Possibly the Korean Peninsula. A fruit about the size of a gourd grows here. When you open it, you find a small animal inside, like a lamb in the womb. You can eat both the animal and the fruit.

Optional Context: The Travels of Sir Johhn Mandeville is a weird book. Obviously, it’s unknowable whether ‘Sir John Mandeville’ is actually the author’s name, whether he was a knight, or even English! And despite some stunning accuracies (and some real howlers), it’s not clear that Mandeville ever actually traveled widely. Almost all the stuff in his book is present in earlier travelogues. If he had a good sense for avoiding other people’s errors, it’s possible Mandeville may have gone no farther than Jerusalem – or even a university library.

Moreover, the book is striking – absolutely stunning – for advocating religious pluralism. This flies in direct opposition to the medieval Church’s teaching that no one gets to heaven except through Roman Catholicism. Mandeville lays out the most accurate overview of Muslim belief available in Europe in the Middle Ages. And he consistently portrays Muslims as more virtuous than European Christians! Mandeville presents many other groups (most notably Brahmans in India) in this way. He also lays out a Biblical argument (mostly grounded in Job) that God loves many people, not just good Christians.
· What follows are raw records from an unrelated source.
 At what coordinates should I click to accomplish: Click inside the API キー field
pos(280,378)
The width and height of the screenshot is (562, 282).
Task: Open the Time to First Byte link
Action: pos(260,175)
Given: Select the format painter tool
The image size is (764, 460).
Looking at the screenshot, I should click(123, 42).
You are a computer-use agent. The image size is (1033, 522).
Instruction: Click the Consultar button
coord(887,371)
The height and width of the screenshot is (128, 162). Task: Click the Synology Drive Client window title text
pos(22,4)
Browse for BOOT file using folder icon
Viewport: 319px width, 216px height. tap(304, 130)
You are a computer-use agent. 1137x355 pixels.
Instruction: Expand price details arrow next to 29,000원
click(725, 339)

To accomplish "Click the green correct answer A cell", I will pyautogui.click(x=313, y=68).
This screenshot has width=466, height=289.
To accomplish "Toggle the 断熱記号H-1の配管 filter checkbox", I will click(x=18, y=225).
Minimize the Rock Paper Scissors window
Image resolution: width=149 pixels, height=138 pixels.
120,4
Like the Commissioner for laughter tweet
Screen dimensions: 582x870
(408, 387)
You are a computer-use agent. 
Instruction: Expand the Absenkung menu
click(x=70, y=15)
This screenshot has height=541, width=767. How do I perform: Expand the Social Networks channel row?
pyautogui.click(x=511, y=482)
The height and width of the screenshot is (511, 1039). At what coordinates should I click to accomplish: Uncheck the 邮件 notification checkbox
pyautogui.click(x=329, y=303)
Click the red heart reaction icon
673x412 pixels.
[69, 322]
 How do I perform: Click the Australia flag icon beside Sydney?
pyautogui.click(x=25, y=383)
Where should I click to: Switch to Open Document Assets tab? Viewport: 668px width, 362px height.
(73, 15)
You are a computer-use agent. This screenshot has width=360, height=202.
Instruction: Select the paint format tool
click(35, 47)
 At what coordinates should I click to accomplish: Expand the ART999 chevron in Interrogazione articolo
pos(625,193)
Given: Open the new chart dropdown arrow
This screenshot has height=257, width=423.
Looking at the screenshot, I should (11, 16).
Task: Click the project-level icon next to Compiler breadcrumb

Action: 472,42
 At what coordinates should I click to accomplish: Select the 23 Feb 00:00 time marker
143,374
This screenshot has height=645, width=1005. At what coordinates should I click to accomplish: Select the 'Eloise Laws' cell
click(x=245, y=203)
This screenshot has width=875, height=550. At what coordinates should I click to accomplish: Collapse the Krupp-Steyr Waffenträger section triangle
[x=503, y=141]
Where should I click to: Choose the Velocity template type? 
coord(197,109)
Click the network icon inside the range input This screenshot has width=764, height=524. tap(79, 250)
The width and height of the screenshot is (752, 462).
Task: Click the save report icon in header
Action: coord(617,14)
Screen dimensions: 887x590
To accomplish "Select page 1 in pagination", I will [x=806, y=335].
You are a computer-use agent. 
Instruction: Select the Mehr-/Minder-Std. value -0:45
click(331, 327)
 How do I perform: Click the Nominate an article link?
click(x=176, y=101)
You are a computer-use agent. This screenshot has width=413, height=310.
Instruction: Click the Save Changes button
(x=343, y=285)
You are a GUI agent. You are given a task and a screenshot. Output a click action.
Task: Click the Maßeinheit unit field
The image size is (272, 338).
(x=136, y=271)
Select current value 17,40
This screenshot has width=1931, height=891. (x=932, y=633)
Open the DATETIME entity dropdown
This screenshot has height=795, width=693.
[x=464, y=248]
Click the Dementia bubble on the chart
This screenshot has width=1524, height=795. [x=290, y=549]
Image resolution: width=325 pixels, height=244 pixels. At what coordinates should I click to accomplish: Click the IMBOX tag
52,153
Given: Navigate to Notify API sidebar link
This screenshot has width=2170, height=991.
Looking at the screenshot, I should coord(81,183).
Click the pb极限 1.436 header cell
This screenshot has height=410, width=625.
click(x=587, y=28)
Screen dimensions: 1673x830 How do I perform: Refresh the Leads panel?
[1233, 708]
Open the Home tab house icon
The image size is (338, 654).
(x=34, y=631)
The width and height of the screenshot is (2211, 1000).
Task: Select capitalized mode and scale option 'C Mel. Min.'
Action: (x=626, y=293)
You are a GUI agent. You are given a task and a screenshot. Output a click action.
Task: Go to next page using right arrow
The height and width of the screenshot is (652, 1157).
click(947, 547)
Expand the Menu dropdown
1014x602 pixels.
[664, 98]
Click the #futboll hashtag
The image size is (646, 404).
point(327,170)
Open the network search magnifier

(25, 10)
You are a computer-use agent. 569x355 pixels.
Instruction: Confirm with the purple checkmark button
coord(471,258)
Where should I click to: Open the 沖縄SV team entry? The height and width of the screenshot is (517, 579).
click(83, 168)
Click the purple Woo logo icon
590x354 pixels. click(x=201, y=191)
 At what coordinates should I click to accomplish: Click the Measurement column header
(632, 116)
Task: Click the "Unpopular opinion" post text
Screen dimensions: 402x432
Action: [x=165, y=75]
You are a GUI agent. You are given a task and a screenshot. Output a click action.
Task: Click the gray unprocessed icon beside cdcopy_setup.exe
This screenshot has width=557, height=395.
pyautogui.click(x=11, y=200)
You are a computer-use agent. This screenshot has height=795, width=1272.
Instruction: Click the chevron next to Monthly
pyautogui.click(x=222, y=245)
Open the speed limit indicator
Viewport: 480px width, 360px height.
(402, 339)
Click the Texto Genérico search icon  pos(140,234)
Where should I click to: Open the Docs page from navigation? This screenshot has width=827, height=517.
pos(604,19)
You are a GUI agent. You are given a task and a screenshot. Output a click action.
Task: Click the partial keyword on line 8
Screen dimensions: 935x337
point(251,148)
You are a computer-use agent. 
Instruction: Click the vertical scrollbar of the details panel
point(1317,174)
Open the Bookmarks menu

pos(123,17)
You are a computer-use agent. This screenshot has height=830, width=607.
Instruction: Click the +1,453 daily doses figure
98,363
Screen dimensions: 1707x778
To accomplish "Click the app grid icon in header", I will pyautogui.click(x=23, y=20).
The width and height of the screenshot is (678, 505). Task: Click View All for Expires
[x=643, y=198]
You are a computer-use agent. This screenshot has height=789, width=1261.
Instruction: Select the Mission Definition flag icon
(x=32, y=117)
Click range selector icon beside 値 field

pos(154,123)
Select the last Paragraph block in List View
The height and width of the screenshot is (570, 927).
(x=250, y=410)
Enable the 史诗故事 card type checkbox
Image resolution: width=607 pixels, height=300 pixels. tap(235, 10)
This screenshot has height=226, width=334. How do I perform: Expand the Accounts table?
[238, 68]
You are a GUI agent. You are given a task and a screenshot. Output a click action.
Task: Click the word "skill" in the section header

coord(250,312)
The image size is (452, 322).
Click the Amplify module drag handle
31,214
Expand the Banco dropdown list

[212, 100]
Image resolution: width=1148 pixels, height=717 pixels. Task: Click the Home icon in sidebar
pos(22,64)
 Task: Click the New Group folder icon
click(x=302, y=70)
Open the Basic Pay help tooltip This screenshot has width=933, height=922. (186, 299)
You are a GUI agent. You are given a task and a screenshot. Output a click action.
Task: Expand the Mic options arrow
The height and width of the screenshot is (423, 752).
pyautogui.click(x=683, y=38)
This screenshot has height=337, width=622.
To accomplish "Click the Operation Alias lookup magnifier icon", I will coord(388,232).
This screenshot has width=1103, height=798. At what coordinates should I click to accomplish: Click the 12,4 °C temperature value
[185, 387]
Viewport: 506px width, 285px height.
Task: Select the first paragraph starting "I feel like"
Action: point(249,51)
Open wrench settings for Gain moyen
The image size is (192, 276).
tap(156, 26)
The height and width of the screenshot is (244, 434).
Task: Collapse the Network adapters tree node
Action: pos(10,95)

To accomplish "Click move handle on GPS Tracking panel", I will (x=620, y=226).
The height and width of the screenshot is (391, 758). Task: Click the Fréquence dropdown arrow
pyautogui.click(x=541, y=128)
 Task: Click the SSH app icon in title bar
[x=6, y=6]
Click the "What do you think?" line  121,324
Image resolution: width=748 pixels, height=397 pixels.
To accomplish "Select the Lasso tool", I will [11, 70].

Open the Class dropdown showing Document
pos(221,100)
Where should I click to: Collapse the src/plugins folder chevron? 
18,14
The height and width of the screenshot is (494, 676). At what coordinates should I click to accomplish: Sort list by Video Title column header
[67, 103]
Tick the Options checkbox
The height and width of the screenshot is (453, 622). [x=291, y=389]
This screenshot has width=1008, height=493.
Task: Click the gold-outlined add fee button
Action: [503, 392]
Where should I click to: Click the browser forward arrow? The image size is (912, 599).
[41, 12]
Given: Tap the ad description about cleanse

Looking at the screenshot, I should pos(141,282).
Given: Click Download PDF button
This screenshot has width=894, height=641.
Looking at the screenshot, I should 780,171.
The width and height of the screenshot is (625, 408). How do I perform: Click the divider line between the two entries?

In an era of profound religious intolerance, Mandeville stands almost alone in suggesting that the Christian God cares more about how you treat your neighbor than which god you worship.

Honestly, for all that Mandeville is awfully entertaining reading, the book makes more sense as pluralist polemic disguised as a travelogue. Writing a 20-page text in the 14th century about how the Church doesn’t have a monopoly on holiness and most Muslims are good people would be a good way to get hauled before a Church court. But writing a 150-page text about your supposed travels to distant lands and inserting polemic here and there might be an effective way to slip under the radar.

Whatever his motivations, Mandeville proved far more influential than most medieval traveloguers. His book was widely copied and read. Frobisher had a copy with him in 1576 when searching for the Northwest Passage. No less a figure than Samuel Johnson (1709-1784) recommended it as a guidebook to a friend who was leaving for China. And now I debase it as a source of funny stories about snakes and magic wells!